Under AB 2486, if a person over 21 years of age provides alcohol to someone underage and an alcohol-related injury or death occurs, the person who provided the alcohol can be sued.
AB 2486, authored by Rep. Mike Feuer (D-Los Angeles), was signed into law on Aug. 18. Though providing alcohol to under-21-year-olds was already illegal in California, providers were previously protected from civil suit if their actions resulted in injury or death.
“Governor Schwarzenegger was pleased to sign AB2486 because parents and adults have a responsibility to protect children and underage youth from alcohol,” said the Governor’s Deputy Press Secretary Matt Connelly in a written statement. “Adults that knowingly provide alcohol to a minor place both the minor and the larger community at risk.”
The push to get the bill passed was led by a couple from Redding, whose daughter died from alcohol poisoning after drinking at a friend’s house. Groups that support the legislation include Mothers Against Drunk Driving and the Consumer Federation of California.
The bill passed in the senate and assembly with nearly unanimous support, with only one “no” vote from Rep. Chris Norby (R-Fullerton). Norby, and others who don’t support the bill, argued that the bill takes the blame away from underage adults, who should be responsible for their own actions.
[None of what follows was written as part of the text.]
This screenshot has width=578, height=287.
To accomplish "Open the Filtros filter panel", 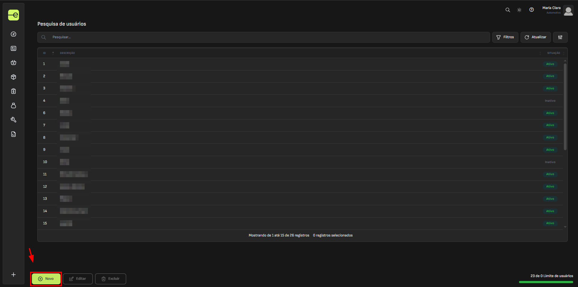I will pos(505,37).
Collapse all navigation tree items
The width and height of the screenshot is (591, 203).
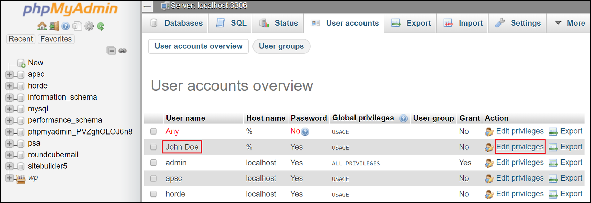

According to the Safe Party Initiative, alcohol is the most commonly used substance at UC Davis. Of-age students who provide alcohol to their friends could be held responsible for any negative consequences.
“I would never buy alcohol for minors,” said Kristen Jones, a 21 year-old American Studies major at UCD. “Those who are able to purchase alcohol have a responsibility to make safe decisions about who they share it with.
“That said, I also believe underage drinkers above a reasonable age should be held accountable for reckless behavior. AB 2486 alleviates pressure for teens while depriving them of a learning opportunity at a critical moment in their development. A better solution may be a lower drinking age paired with cultural shifts that support responsible drinking.”
Though AB 2486 allots more responsibility to alcohol providers, providers are not automatically faced with a lawsuit if their actions cause an alcohol-related injury or death. It is up to the families of the minors to press charges.
“I would be delighted if there is never one lawsuit brought pursuant to this statute,” Feuer said in a press release. “This bill is to save lives.”
According to Mothers Against Drunk Driving, over 10 percent of drunk driving fatalities are caused by teenage drinking and driving.